MyTimeFinder
MyTimeFinder

Reputation: 1807

basic testacular/jasmine/angular setup and usage

I am new to Jasmine, but would like to do more TDD in Javascript. I've been using the Angular library from Google, and I know that Testacular was specifically created for testing Angular apps.

I have read through both the Jasmine documentation and watched the Testacular setup video, but I can't get the most basic testing to work. Assume I have three files:

modules.js
controller.js
appSpec.js

modules.js has my module definition with a few .factory(...) services and a few .directive(...) custom directives. controller.js houses my controllers for wiring up the modules to the html view.

So far, so good. Next I have added appSpec.js. Let's say I want to use it to test a service in my module called, "Data" that has a method, "getData()" which returns a resource.

In testactular init I have told it to watch all three files. I run Testacular and it tells me it is watching the correct files. Super.

What I don't understand is how I get the Jasmine spec know how to look at the module and controller so that they can be tested. If I simply say:

describe('Data Service', function(){
  it ('should retrieve two items from the database', function(){
    data = Data.getData() //my angular service
    expect(data.length).toBe(2);
  });
});

Not surprisingly, it has no idea what Data.getData() is.

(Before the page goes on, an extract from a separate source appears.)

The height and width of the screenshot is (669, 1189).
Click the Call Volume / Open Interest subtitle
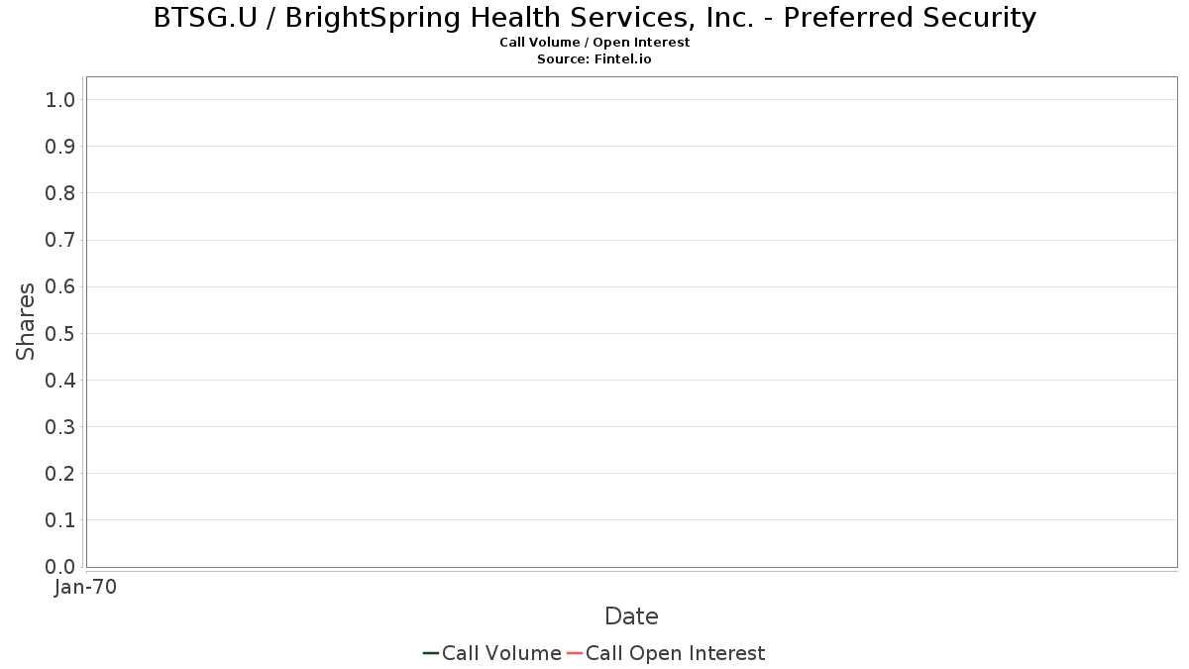tap(595, 43)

It seems obvious that somehow I am supposed to bring my module definition and controllers into the spec before I begin writing suites. It must be so obvious that I don't see in the documentation how people are doing it. Tutorials just seem to start writing specs in the spec.js file and assume all is well.

I have seen other posts here where similar questions are being asked, but admittedly they all have a foundation I seem to be lacking. For example, one post talks about not manually creating an instance of the controller, but rather inject dependencies. Why is he creating a new $rootScope object, how is his module being referenced, etc...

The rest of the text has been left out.